**Activity**
Look through the data below. Pick out the lines holding the string "agent".

**Provided data**
Segment Open

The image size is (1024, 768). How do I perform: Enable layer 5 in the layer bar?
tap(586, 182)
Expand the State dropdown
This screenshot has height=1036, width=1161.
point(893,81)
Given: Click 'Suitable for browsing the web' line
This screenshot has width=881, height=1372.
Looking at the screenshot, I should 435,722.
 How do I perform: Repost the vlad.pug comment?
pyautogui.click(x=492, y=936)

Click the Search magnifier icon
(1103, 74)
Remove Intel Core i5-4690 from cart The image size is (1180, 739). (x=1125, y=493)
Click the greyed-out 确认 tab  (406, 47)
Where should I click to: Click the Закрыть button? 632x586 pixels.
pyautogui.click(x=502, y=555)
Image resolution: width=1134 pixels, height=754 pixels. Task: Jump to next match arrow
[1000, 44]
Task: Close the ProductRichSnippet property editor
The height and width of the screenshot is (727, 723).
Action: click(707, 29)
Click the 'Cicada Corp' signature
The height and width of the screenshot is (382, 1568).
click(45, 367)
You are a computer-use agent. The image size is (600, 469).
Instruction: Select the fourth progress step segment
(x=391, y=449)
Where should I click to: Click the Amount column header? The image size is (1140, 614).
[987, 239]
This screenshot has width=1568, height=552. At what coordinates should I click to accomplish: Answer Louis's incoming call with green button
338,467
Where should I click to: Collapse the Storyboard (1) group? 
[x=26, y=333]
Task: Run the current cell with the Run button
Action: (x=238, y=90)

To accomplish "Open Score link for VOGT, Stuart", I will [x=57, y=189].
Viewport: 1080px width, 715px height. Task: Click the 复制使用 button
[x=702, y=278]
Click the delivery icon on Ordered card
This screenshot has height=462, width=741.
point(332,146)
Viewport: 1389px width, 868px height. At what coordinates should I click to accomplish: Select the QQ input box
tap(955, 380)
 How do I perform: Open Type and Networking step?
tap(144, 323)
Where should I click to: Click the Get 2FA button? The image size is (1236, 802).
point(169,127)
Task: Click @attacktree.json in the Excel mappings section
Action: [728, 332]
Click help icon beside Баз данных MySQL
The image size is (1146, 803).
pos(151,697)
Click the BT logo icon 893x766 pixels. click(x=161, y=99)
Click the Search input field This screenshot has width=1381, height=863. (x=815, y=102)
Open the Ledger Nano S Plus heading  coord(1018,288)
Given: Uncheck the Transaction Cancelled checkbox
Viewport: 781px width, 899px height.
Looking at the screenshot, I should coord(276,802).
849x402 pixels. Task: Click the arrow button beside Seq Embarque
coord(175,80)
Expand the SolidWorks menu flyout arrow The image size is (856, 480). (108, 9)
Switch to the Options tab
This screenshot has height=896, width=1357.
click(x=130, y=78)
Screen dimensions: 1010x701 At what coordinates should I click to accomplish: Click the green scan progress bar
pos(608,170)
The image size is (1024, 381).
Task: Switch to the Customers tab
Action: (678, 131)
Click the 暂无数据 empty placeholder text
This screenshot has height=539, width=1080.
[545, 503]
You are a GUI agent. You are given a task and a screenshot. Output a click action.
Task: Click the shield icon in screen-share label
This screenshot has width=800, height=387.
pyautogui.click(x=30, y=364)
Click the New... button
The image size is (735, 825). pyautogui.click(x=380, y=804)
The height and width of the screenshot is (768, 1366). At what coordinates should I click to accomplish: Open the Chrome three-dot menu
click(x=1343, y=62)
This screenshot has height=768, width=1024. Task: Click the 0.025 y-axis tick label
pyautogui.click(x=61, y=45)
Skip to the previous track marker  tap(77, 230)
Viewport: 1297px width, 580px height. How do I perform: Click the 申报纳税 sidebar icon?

Segment Closed

**Response area**
You are a computer-use agent. The image size is (600, 469).
You are a GUI agent. You are given a task and a screenshot. Output a click action.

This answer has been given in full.